Description

Adults have a black crown and back with the remainder of the body white or grey, red eyes, and short yellow legs. They have pale grey wings and white under parts. Two or three long white plumes, erected in greeting and courtship displays, extend from the back of the head. The sexes are similar in appearance although the males are slightly larger. Black-crowned night herons do not fit the typical body form of the heron family. They are relatively stocky with shorter bills, legs, and necks than their more familiar cousins, the egrets and “day” herons. Their resting posture is normally somewhat hunched but when hunting they extend their necks and look more like other wading birds.

Immature birds have dull grey-brown plumage on their heads, wings, and backs, with numerous pale spots. Their underparts are paler and streaked with brown. The young birds have orange eyes and duller yellowish-green legs. They are very noisy birds in their nesting colonies, with calls that are commonly transcribed as quok or woc.

During the day they rest in trees or bushes. N. n. hoactli is more gregarious outside the breeding season than the nominate race.

Distribution and Habitat

The black-crowned night heron (Nycticorax nycticorax), or black-capped night heron, commonly shortened to just night heron in Eurasia, is a medium-sized heron found throughout a large part of the world, except in the coldest regions and Australasia (where it is replaced by the closely related nankeen night heron, with which it has hybridized in the area of contact).

The breeding habitat is fresh and salt-water wetlands throughout much of the world. The subspecies N. n. hoactli breeds in North and South America from Canada as far south as northern Argentina and Chile, N. n. obscurus in southernmost South America, N. n. falklandicus in the Falkland Islands, and the nominate race N. n. nycticorax in Europe, Asia and Africa. Black-crowned night herons nest in colonies on platforms of sticks in a group of trees, or on the ground in protected locations such as islands or reedbeds. Three to eight eggs are laid.

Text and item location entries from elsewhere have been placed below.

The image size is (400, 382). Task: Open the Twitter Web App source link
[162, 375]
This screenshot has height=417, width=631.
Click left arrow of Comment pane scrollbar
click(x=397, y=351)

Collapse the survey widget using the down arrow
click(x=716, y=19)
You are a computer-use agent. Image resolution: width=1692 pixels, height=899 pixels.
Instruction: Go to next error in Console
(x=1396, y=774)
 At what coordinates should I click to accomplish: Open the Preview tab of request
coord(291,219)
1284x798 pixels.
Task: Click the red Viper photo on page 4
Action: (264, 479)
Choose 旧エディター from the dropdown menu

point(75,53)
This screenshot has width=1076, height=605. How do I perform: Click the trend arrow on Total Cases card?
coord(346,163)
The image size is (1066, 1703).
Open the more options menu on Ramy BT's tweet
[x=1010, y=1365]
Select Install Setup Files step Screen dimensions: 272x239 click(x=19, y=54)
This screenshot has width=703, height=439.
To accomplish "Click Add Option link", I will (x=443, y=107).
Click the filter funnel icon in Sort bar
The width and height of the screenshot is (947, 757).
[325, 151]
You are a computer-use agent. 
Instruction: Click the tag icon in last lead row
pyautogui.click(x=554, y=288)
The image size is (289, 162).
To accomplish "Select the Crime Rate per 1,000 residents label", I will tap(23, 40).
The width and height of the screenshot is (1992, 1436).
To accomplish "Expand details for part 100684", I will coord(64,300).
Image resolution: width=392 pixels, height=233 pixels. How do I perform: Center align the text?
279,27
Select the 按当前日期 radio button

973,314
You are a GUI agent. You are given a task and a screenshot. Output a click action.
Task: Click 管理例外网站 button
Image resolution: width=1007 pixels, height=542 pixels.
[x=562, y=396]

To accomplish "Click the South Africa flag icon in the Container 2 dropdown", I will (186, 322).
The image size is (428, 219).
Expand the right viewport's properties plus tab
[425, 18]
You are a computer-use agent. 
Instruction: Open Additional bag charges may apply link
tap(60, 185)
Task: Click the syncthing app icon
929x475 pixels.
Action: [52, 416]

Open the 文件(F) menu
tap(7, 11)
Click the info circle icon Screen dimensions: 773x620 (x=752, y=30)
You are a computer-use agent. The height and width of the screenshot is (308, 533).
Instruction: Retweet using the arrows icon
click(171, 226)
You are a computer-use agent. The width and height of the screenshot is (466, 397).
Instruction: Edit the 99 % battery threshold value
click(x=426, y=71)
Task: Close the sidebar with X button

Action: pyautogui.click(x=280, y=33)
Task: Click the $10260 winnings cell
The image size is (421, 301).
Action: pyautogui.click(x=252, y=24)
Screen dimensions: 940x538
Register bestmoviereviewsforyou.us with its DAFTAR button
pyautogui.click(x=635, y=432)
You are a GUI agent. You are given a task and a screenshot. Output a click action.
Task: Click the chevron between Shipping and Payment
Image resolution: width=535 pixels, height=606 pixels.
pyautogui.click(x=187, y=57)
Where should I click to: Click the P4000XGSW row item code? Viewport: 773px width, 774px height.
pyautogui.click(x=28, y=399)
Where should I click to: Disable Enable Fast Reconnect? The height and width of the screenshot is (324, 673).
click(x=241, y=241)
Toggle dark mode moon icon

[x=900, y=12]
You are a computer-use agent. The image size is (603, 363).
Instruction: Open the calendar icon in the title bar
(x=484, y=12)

This heron is migratory in the northernmost part of its range, but otherwise resident (even in the cold Patagonia). The North American population winters in Mexico, the southern United States, Central America, and the West Indies, and the Old World birds winter in tropical Africa and southern Asia.

Feeding

These birds stand still at the water’s edge and wait to ambush prey, mainly at night or early morning. They primarily eat small fish, crustaceans, frogs, aquatic insects, small mammals, and small birds. They are among the seven heron species observed to engage in bait fishing; luring or distracting fish by tossing edible or inedible buoyant objects into water within their striking range – a rare example of tool use among birds.

Breeding

It nests on the Danube and Black Sea coasts. It breeds mainly in mixed colonies of herons, glistening ibises, sparrows and small cormorants. The nests are located in hard-to-reach reeds or on willows and poplars. Sometimes it occupies ready-made nests of other birds. In April, the female lays 3-5 light blue eggs, which the two birds incubate in shifts for 20-25 days. On the tenth day, the young get to their feet, and a few days later they begin to move through the vegetation. They learn to fly only at the age of 40 days.

Conservation Status

In Bulgaria: vulnerable VU [A2 + B1 (bii)]; ZBR-II, III; Red Book of the Republic of Bulgaria; international: BeK-II; DP-I; ECS-spec 3, decreased. The species and habitats are protected under the BDA. Some of the nesting colonies are within protected areas.